STATED EXERCISE. Turn everything from the line containing "This screenshot has" down to the end of the rows into a JSON list of strings, one string per line, skipping blank lines and leaving out the pictures.

STORED RECORDS.
* * * * * * *

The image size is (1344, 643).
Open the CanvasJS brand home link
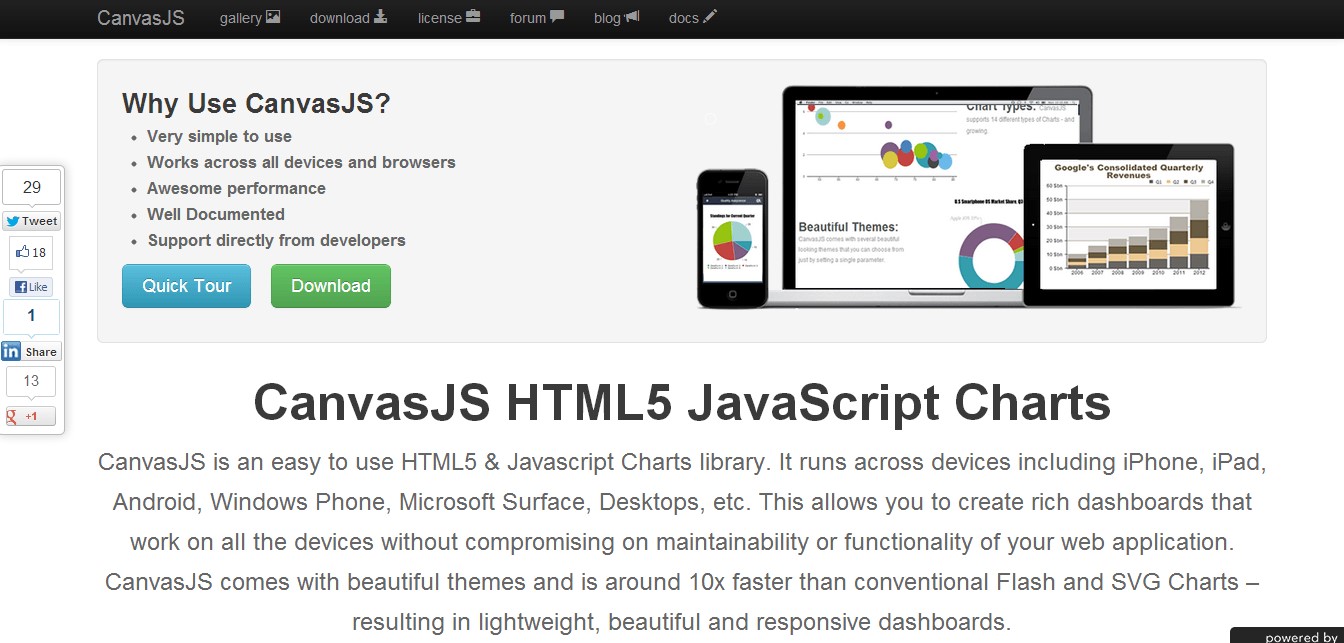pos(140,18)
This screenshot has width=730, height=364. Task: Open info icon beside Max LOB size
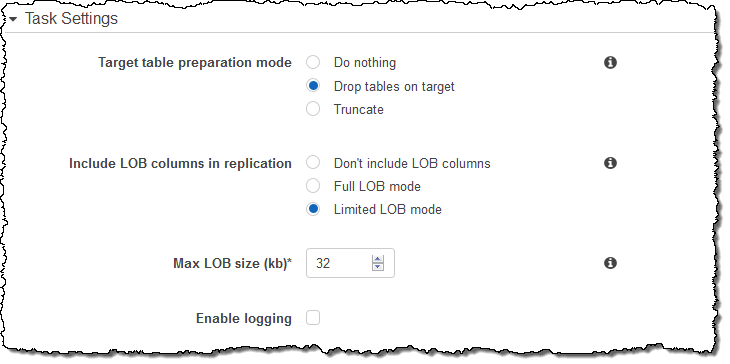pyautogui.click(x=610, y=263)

* * * * * * *

THE RESPONSE.
[
  "This screenshot has width=730, height=364. Task: Open info icon beside Max LOB size",
  "pyautogui.click(x=610, y=263)"
]